Change every "screenshot" in the records to "screen capture", keeping all other text the same. Leave the pictures out of your answer.

* _RECORDED INFORMATION_
************
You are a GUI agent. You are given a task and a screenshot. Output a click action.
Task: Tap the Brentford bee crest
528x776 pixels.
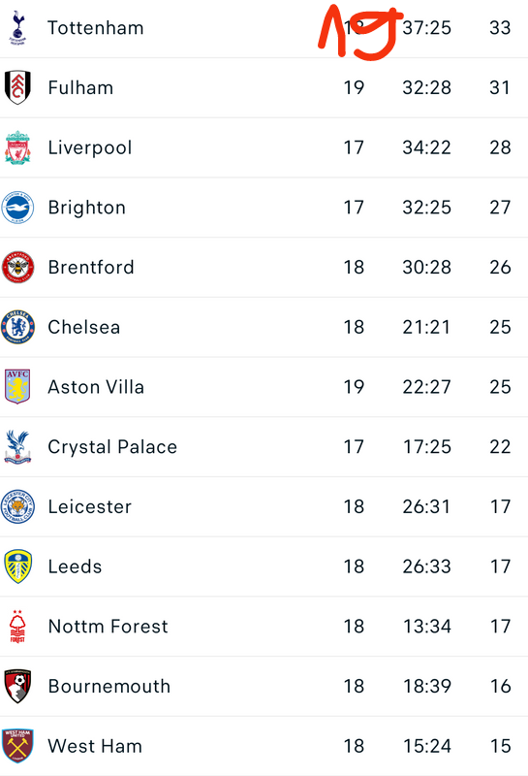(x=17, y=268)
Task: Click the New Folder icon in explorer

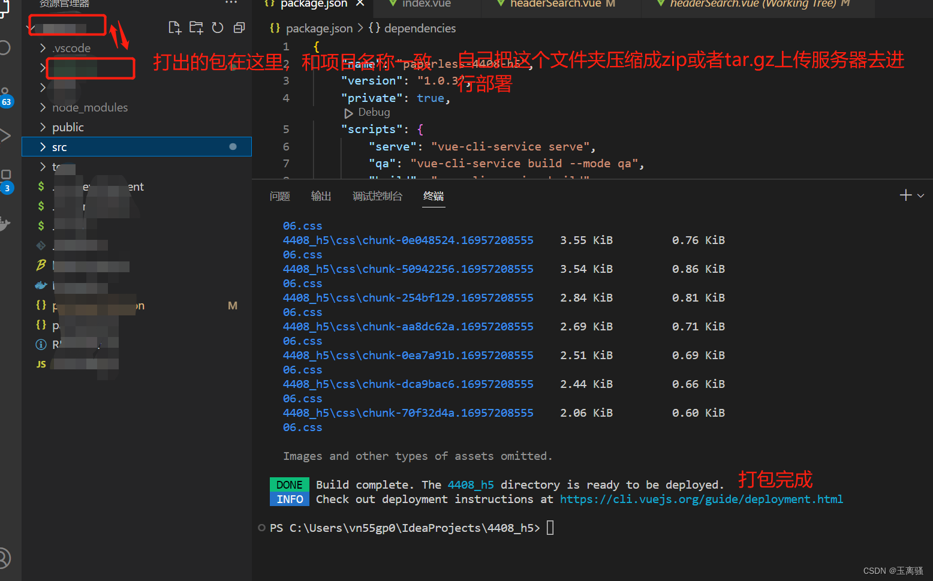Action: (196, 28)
************
* _SOLUTION TO THE EXERCISE_
You are a GUI agent. You are given a task and a screen capture. Output a click action.
Task: Tap the Brentford bee crest
528x776 pixels.
(x=17, y=268)
Task: Click the New Folder icon in explorer

Action: (196, 28)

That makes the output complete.